The 1927–28 Torquay United F.C. season was Torquay United's first season in the Football League and their first season in Third Division South.  The season runs from 1 July 1927 to 30 June 1928.

Overview
Under the guidance of player-manager Percy Mackrill, Torquay United won the Western section of the Southern League in 1927 in only their sixth season as a professional football club.  This achievement (along with an impressive three-leg resistance against high-flying Reading in the 1925–26 FA Cup) earned Torquay election to the Football League in time for the 1927–28 Third Division South season, at the expense of Aberdare Athletic.

After an encouraging Football League debut - a 1–1 draw against Exeter City in front of over 10,000 supporters at their Plainmoor home ground - Torquay then suffered a humiliating 9–1 defeat away to eventual champions Millwall two days later.  Although United did manage to restore some dignity in their next game with a 3–1 win away to fellow strugglers Merthyr Town, the season would prove to be a challenge for the debutants.
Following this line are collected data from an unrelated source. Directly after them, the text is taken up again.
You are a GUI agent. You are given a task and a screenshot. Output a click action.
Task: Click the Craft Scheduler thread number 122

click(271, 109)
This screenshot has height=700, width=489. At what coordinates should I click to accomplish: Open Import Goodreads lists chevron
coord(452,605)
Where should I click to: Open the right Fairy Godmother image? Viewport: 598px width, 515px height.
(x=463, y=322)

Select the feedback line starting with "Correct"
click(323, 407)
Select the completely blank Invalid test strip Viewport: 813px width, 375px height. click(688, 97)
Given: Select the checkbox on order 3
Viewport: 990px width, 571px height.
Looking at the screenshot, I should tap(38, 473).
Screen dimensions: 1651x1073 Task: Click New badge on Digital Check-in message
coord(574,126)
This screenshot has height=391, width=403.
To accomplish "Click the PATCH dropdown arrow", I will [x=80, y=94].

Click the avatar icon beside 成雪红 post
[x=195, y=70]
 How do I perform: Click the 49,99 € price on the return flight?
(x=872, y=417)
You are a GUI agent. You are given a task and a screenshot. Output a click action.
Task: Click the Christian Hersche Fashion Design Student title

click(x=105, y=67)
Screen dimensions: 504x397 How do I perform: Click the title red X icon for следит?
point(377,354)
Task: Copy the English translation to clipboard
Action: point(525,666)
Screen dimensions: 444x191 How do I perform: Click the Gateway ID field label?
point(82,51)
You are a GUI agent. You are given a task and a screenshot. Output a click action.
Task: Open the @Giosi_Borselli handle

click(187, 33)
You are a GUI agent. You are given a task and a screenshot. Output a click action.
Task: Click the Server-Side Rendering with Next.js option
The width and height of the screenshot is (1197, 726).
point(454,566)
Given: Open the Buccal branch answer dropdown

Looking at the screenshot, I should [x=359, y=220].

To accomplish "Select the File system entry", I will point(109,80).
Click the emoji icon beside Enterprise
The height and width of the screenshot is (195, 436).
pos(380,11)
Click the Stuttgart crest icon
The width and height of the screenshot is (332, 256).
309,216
Among the few highlights of a tough campaign were Bert Turner's hat-trick during the 4–2 win over Norwich City in January and the home and away victories over Brentford and Queens Park Rangers.  Incidentally, Torquay were excused from this season's FA Cup as the additional qualifying rounds which had already been allocated to them before their election would have caused a significant disruption to their League fixtures.

Notable players during Torquay's first League season included the aforementioned Turner (top scorer with 11 goals), outside right Jim Mackey who played in all but two games and goalkeeper Archie Bayes who, despite missing out on the debut match against Exeter City, played a total of 37 games during the season.  Significant contributions were also made by centre forwards Bob Ringland (9 goals in 14 appearances) and Lew Griffiths (8 goals in 12 appearances).  However, of these players, only Mackey would still be lining up for Torquay during the following season.

With only 8 wins from 42 games, Torquay United ended their first season in the Third Division South in last place and had to seek re-election in order to remain in the Football League for the 1928–29 season.

League statistics

Third Division South

Results summary

Results by round

Match of the season
TORQUAY UNITED 1–1 EXETER CITYThird Division SouthPlainmoor, 27 August 1927 

Torquay United's very first match in the Football League was a Devon derby with nearest rivals Exeter City.  Percy Mackrill fielded a side which would have been largely unfamiliar to supporters who had watched the Magpies in the Southern League.  Fourteen new players were signed by Torquay before their first League campaign began and ten of those made their debuts in the first match of the season.  Only Laurie Millsom had previously played for the Magpies before and he was only selected due to an injury to first choice keeper Archie Bayes (a Torquay veteran himself).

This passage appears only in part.